■ **WHAT IS REQUIRED**:
Would you return every entry below without a single difference?

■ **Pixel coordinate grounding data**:

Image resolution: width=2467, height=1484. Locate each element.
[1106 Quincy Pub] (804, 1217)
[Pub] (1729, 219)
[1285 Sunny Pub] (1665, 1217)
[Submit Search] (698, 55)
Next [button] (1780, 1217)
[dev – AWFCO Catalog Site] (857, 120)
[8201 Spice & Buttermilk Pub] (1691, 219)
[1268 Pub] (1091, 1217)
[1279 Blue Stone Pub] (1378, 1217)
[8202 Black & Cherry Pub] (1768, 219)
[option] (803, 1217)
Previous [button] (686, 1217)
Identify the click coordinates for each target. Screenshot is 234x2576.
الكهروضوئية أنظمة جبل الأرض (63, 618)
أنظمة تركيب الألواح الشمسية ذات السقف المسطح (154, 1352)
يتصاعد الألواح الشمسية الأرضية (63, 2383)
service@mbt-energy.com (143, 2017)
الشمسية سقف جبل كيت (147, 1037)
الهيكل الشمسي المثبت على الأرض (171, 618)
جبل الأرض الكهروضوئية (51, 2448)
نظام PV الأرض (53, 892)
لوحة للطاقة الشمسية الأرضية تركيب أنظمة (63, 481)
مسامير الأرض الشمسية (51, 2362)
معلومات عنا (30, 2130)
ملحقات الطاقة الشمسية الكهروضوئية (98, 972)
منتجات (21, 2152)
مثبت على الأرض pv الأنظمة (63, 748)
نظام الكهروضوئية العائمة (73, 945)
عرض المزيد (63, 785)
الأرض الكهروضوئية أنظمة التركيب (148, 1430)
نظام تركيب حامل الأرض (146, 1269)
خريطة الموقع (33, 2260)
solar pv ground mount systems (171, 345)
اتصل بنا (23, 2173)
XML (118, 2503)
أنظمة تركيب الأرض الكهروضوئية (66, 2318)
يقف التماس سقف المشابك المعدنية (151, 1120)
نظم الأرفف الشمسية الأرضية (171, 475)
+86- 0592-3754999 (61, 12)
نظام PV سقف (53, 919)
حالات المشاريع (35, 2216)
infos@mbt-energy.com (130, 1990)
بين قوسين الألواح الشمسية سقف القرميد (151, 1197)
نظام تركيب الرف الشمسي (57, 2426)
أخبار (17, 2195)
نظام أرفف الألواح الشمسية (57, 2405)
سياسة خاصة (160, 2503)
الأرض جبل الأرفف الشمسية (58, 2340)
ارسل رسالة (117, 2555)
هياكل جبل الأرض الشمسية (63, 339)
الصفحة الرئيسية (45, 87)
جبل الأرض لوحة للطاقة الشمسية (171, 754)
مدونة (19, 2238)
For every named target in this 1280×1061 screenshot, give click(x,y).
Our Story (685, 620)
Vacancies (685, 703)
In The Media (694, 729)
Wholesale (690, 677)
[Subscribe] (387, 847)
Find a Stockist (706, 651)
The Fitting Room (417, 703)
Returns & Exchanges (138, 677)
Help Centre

■ **SOLVED PROBLEM**:
Image resolution: width=2467, height=1484. Locate each element.
[1106 Quincy Pub] (804, 1217)
[Pub] (1729, 219)
[1285 Sunny Pub] (1665, 1217)
[Submit Search] (698, 55)
Next [button] (1780, 1217)
[dev – AWFCO Catalog Site] (857, 120)
[8201 Spice & Buttermilk Pub] (1691, 219)
[1268 Pub] (1091, 1217)
[1279 Blue Stone Pub] (1378, 1217)
[8202 Black & Cherry Pub] (1768, 219)
[option] (803, 1217)
Previous [button] (686, 1217)
Identify the click coordinates for each target. Screenshot is 234x2576.
الكهروضوئية أنظمة جبل الأرض (63, 618)
أنظمة تركيب الألواح الشمسية ذات السقف المسطح (154, 1352)
يتصاعد الألواح الشمسية الأرضية (63, 2383)
service@mbt-energy.com (143, 2017)
الشمسية سقف جبل كيت (147, 1037)
الهيكل الشمسي المثبت على الأرض (171, 618)
جبل الأرض الكهروضوئية (51, 2448)
نظام PV الأرض (53, 892)
لوحة للطاقة الشمسية الأرضية تركيب أنظمة (63, 481)
مسامير الأرض الشمسية (51, 2362)
معلومات عنا (30, 2130)
ملحقات الطاقة الشمسية الكهروضوئية (98, 972)
منتجات (21, 2152)
مثبت على الأرض pv الأنظمة (63, 748)
نظام الكهروضوئية العائمة (73, 945)
عرض المزيد (63, 785)
الأرض الكهروضوئية أنظمة التركيب (148, 1430)
نظام تركيب حامل الأرض (146, 1269)
خريطة الموقع (33, 2260)
solar pv ground mount systems (171, 345)
اتصل بنا (23, 2173)
XML (118, 2503)
أنظمة تركيب الأرض الكهروضوئية (66, 2318)
يقف التماس سقف المشابك المعدنية (151, 1120)
نظم الأرفف الشمسية الأرضية (171, 475)
+86- 0592-3754999 (61, 12)
نظام PV سقف (53, 919)
حالات المشاريع (35, 2216)
infos@mbt-energy.com (130, 1990)
بين قوسين الألواح الشمسية سقف القرميد (151, 1197)
نظام تركيب الرف الشمسي (57, 2426)
أخبار (17, 2195)
نظام أرفف الألواح الشمسية (57, 2405)
سياسة خاصة (160, 2503)
الأرض جبل الأرفف الشمسية (58, 2340)
ارسل رسالة (117, 2555)
هياكل جبل الأرض الشمسية (63, 339)
الصفحة الرئيسية (45, 87)
جبل الأرض لوحة للطاقة الشمسية (171, 754)
مدونة (19, 2238)
For every named target in this 1280×1061 screenshot, give click(x,y).
Our Story (685, 620)
Vacancies (685, 703)
In The Media (694, 729)
Wholesale (690, 677)
[Subscribe] (387, 847)
Find a Stockist (706, 651)
The Fitting Room (417, 703)
Returns & Exchanges (138, 677)
Help Centre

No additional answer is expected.